V1 Lodestar Design System

TIMELINE

2020-2022

Lodestar was the first major redesign of Smartsheet’s visual system since 2005, created in collaboration with a design agency to establish Smartsheet’s new visual direction. My work focused on translating the new visual language into a usable system for product teams. This included building refreshed component libraries, 500+ icons, illustrations, typography, and new color palettes. Lodestar was primarily a visual refresh of existing components, but it created the momentum and shared language needed for the system’s next phase — Ursa.

Lodestar also marked a major workflow shift for the UX org. My manager and I advocated for the transition from Sketch and Zeplin to Figma. I helped support the change by leading training sessions for 50+ designers and product managers, creating onboarding materials, and introducing designers to the new design system workflow. This work helped teams ramp up faster, adopt the new tool with more confidence, and establish a shared foundation for collaboration in Figma.

V2 Ursa Design System

TIMELINE

2022-2026

Ursa represented the next evolution of Smartsheet’s design system. It introduced a more refined visual language, while establishing a solid foundation optimized for scalability and long-term growth through the use of design tokens, reusable patterns, and comprehensive documentation. Our team re-built the design system from the ground up, delivering new components, icons, illustrations, color palette, type ramp, accessibility, spacing scales, and more.

Tokens & System Architecture

A major part of Ursa was moving toward a token-based foundation. Our team defined colors, typography, spacing, border radius, and more with the use of tokens. Creating a standard set of tokens allowed us to provide consistency throughout the product without relying on hard-coded hex codes and pixel values.
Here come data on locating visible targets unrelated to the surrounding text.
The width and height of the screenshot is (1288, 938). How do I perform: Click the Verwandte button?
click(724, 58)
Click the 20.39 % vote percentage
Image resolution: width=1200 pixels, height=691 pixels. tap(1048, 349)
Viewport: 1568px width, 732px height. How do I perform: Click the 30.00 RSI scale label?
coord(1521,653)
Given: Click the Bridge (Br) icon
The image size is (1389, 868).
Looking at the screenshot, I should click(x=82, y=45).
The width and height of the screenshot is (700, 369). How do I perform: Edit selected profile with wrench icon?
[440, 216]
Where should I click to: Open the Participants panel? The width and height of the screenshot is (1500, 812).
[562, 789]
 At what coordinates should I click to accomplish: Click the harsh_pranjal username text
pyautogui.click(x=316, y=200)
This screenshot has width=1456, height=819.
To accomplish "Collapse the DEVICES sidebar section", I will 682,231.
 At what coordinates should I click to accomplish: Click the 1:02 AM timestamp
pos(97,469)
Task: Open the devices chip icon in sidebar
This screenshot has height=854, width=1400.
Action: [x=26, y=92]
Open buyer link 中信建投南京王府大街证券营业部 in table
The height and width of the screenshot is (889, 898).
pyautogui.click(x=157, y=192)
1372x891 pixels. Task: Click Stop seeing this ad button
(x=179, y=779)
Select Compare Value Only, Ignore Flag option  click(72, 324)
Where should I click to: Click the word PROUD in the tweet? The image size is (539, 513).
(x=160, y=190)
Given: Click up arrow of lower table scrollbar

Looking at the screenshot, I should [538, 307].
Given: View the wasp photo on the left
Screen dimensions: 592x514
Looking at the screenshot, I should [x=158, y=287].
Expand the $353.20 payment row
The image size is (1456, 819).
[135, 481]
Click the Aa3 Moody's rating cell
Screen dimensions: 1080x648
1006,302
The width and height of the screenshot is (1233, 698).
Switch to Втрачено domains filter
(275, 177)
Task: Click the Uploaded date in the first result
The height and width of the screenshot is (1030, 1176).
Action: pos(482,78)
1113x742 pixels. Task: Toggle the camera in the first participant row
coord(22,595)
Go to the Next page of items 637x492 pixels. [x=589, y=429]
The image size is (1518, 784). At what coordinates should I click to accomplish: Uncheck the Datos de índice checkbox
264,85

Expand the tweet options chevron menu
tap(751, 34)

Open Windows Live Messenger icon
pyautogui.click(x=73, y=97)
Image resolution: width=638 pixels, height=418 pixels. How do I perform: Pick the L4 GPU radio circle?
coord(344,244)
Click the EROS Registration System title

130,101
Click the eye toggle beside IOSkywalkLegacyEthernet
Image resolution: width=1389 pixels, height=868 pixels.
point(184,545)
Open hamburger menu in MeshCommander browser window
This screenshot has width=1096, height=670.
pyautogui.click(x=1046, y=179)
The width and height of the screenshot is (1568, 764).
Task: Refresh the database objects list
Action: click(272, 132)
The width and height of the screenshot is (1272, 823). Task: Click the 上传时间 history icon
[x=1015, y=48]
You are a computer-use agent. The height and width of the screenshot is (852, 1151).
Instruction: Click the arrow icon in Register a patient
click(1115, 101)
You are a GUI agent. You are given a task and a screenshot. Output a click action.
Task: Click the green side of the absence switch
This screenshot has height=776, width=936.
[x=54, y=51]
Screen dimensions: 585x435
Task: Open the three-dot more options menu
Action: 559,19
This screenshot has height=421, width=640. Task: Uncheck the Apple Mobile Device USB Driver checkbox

We structured the system across primitive, semantic, and component-level tokens. This effort improved the way engineers made global changes with minimal effort and allowed us to enable color theming more efficiently, a result demonstrated through the docsite redesign I led with light and dark mode.

Governance & Adoption

I found the core challenges of systems work to be governance and adoption. Teams needed standards they could trust, but they also needed enough flexibility to solve their feature-specific problems without creating one-off patterns that could compound into bigger issues over time. When a team was under tight deadlines and couldn't find a component that fit their needs, building something custom was often the "easiest" path which lead to maintenance debt and inconsistent experiences.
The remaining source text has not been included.